[SOLVED] Thanks to u/polynomialspace and other comments, problem is solved. Google Chrome indeed prioritizes 8.8.8.8 over our private DNS server, but it’s for a solid reason: DNS-over-HTTPS. Not just 8.8.8.8, some public DNS servers like 1.1.1.1 are also in the list. Disable “Use Secure DNS” option in Security section will stop Google Chrome from prioritizing these DoH-capable servers.
====
Google Chrome 92.0.4515.159 on macOS (X86-64).

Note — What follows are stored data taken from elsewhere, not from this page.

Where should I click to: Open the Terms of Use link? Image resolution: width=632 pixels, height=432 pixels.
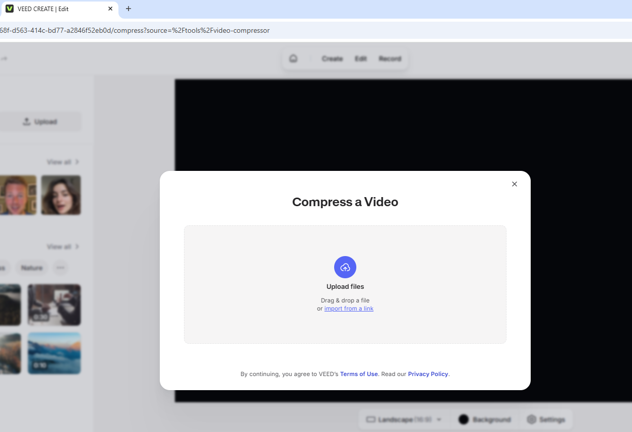pos(359,374)
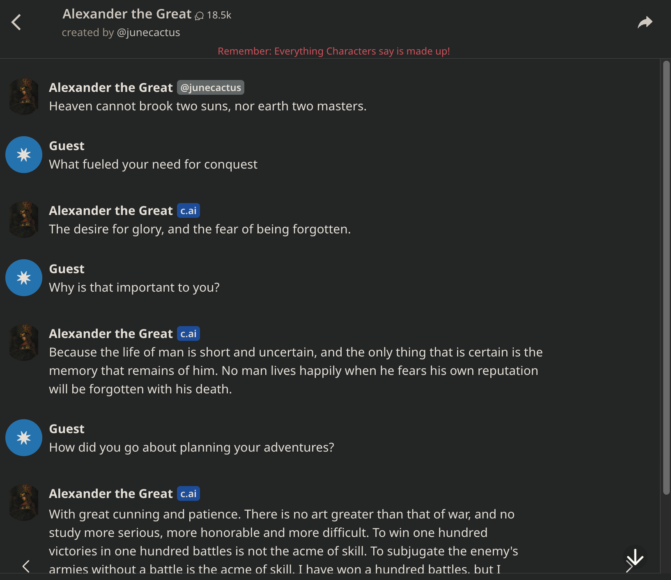Open the @junecactus creator profile
The image size is (671, 580).
click(x=149, y=32)
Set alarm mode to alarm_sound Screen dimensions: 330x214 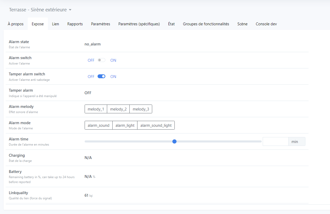coord(98,125)
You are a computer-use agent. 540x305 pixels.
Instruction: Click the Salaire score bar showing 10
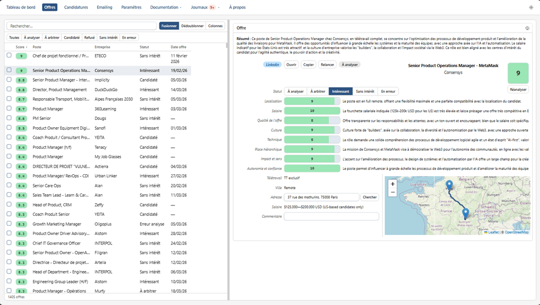[312, 111]

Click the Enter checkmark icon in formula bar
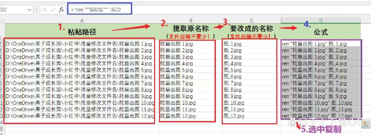[53, 10]
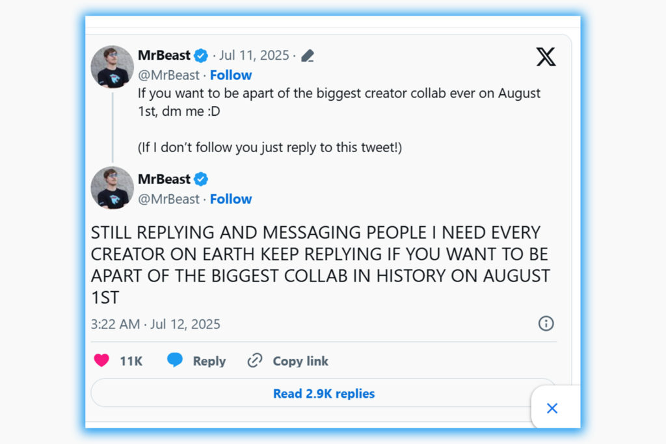Open MrBeast's avatar in the lower tweet
Viewport: 666px width, 444px height.
[x=112, y=188]
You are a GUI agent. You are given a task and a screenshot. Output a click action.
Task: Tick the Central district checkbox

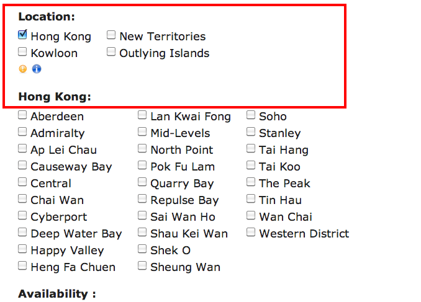click(x=22, y=182)
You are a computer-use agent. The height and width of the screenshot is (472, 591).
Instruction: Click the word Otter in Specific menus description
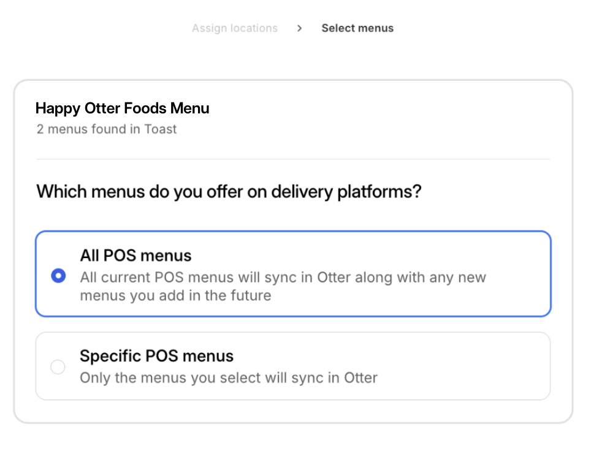pos(360,378)
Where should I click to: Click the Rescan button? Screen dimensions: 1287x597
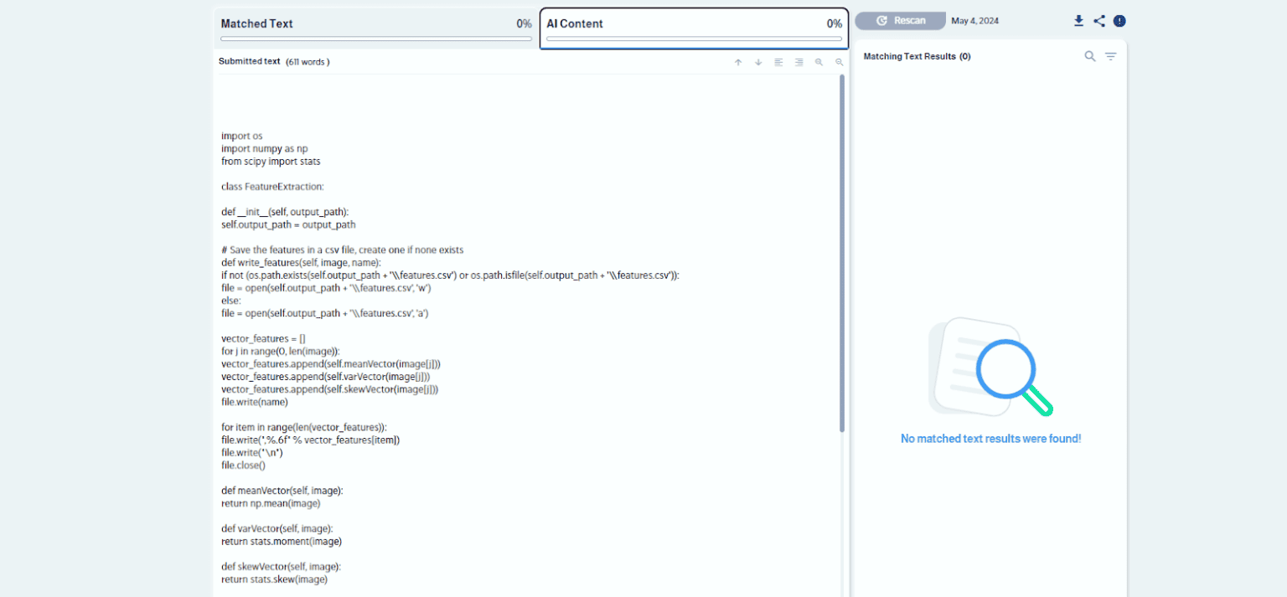click(901, 21)
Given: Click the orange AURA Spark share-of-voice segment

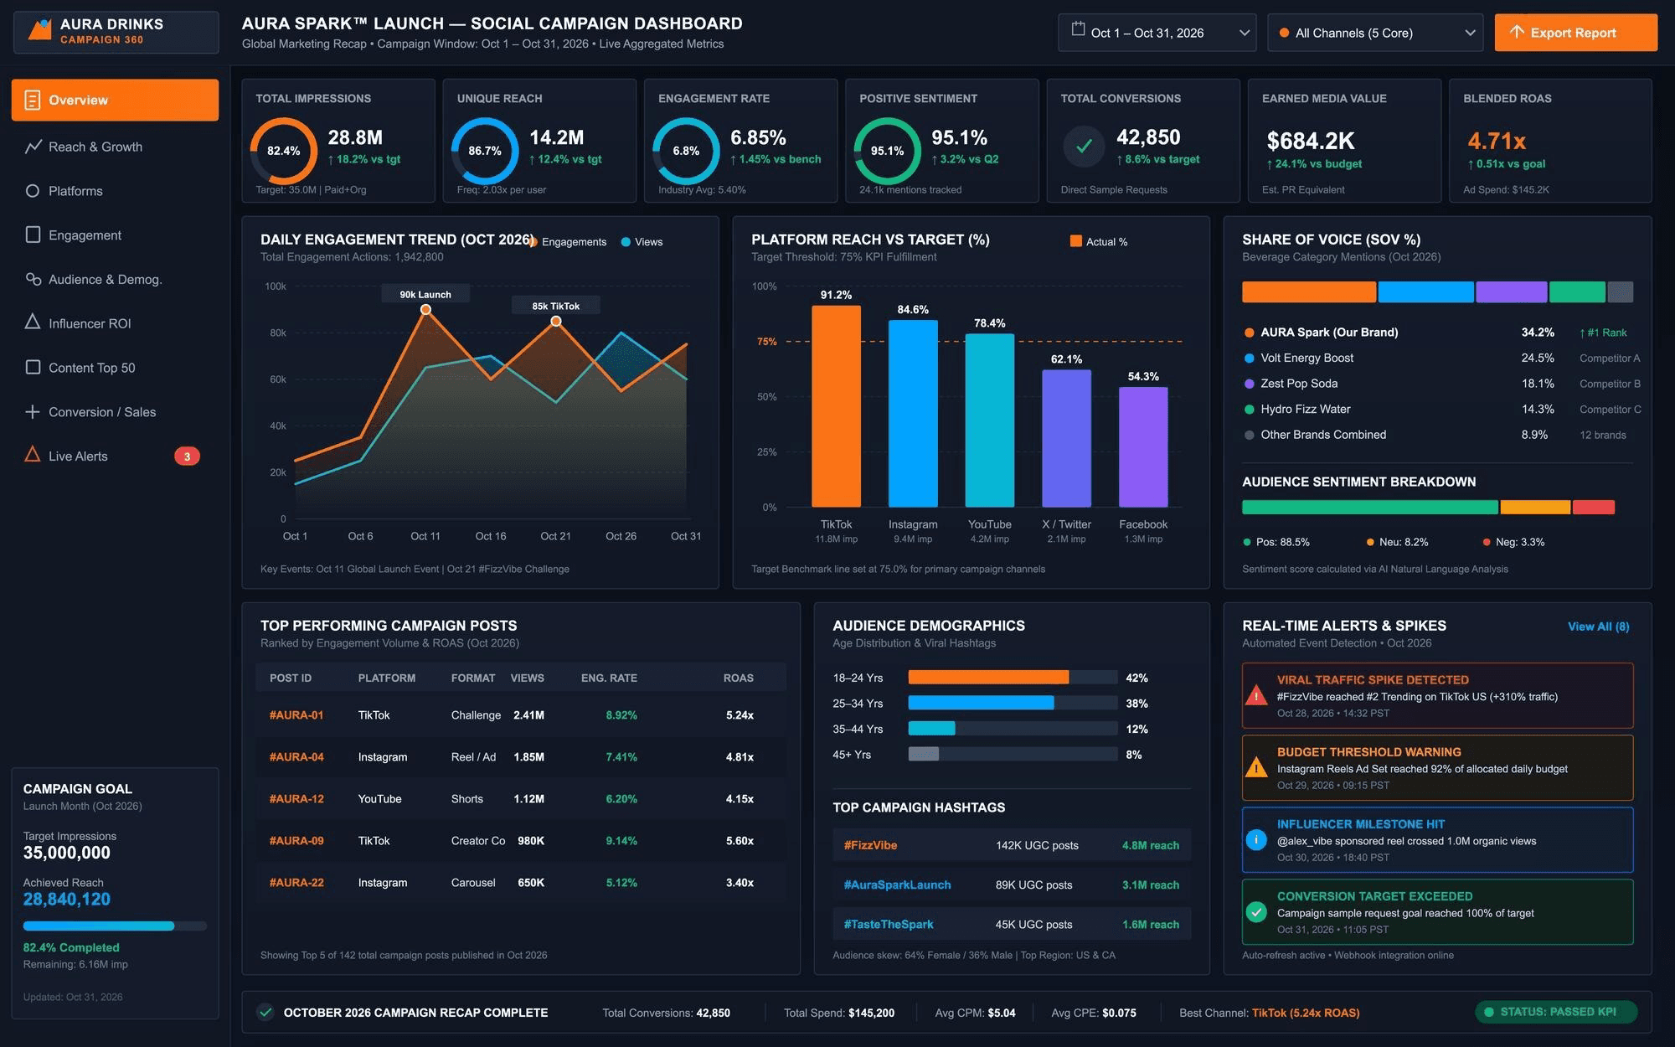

My office has self assigned FQDN for each internal server, and they can only be resolved using our internal DNS servers. I only access internal servers once or twice a week, and the DNS servers are unstable under high loading, so I added 8.8.8.8 after two internal DNS servers, in system network settings.
This morning, I found that Google Chrome is unable to open URL of our internal server, while Safari, cURL and Postman works normally. Further diagnosing shows that it can connect normally if I replace domain name with IP address. Then I tried to remove 8.8.8.8 from DNS server list, and Google Chrome can work as expected.
So Google Chrome:
- will ignore system default settings when resolving domain names; and
- will ignore user specified DNS server order if 8.8.8.8 is in the list; and
- will not try again using other DNS server in the list if 8.8.8.8 failed.
I’m not sure whether it’s intended or a design miss. This had never happened before. Is there any configurations to tell Google Chrome to honor user specified DNS server settings ? I don’t really want to remove public DNS server from the list.